**What you need to do**
The listing below is to be given again in full and word for word, without its images.

**Material supplied**
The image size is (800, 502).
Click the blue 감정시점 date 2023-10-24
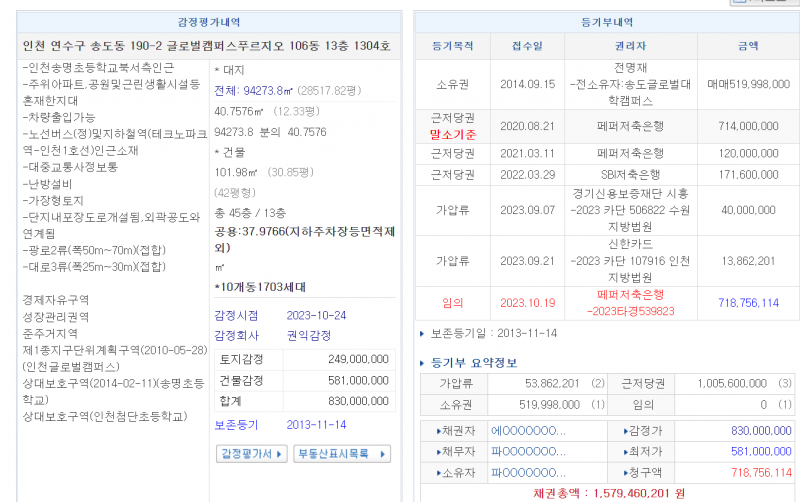click(x=316, y=315)
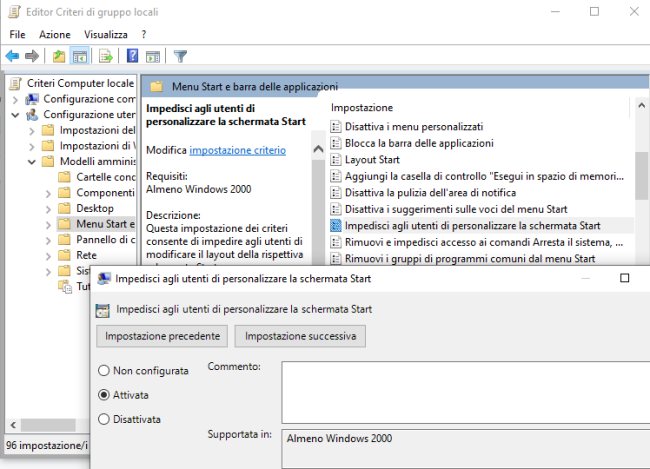Image resolution: width=650 pixels, height=469 pixels.
Task: Click the export list toolbar icon
Action: click(106, 56)
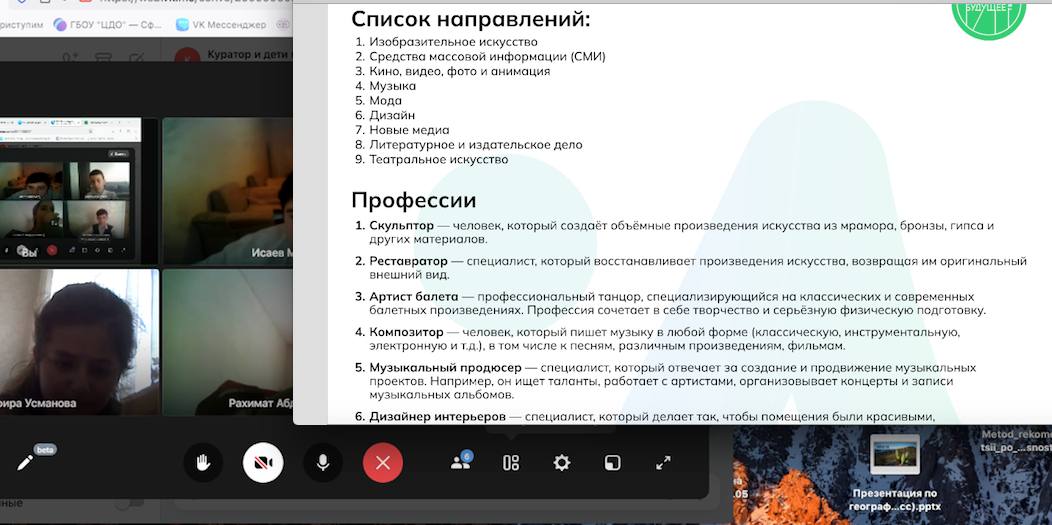The image size is (1052, 525).
Task: Open the beta drawing pen tool
Action: coord(25,463)
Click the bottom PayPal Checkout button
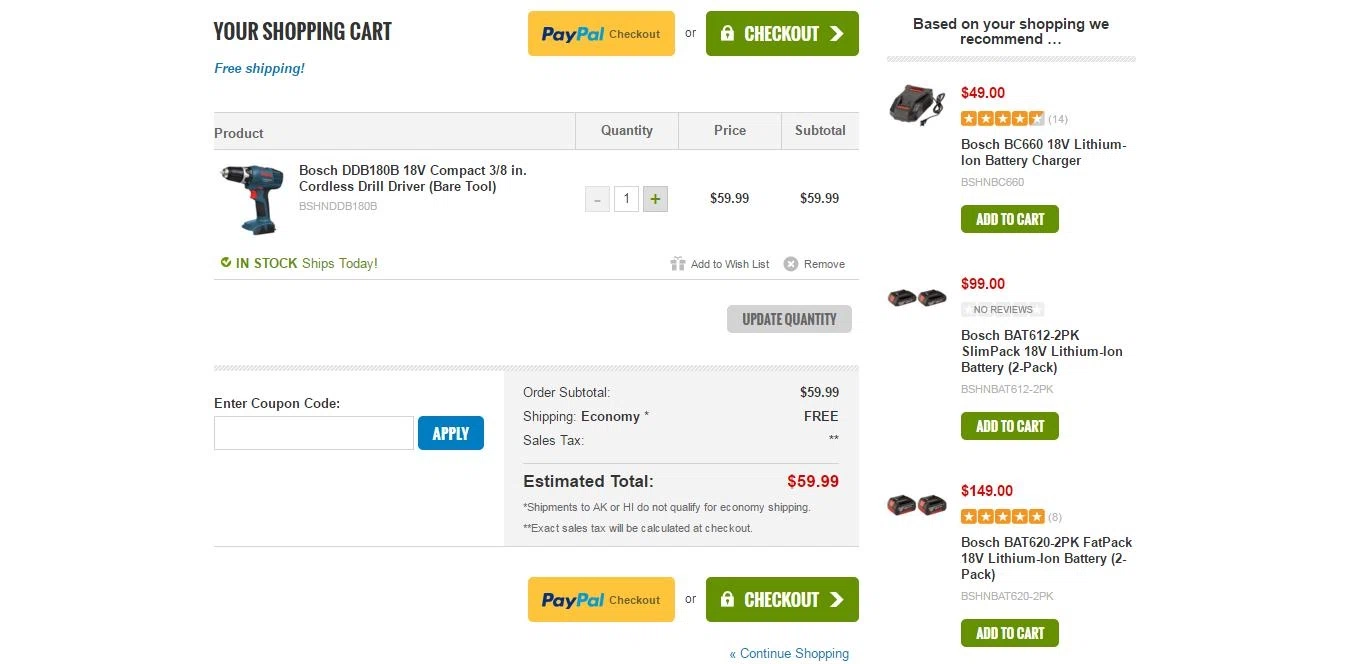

**Final answer**
The image size is (800, 502).
Click the blue 감정시점 date 2023-10-24
click(x=316, y=315)
Image resolution: width=650 pixels, height=469 pixels.
Task: Click the export list toolbar icon
Action: click(106, 56)
The image size is (1052, 525).
Task: Open the beta drawing pen tool
Action: coord(25,463)
Click the bottom PayPal Checkout button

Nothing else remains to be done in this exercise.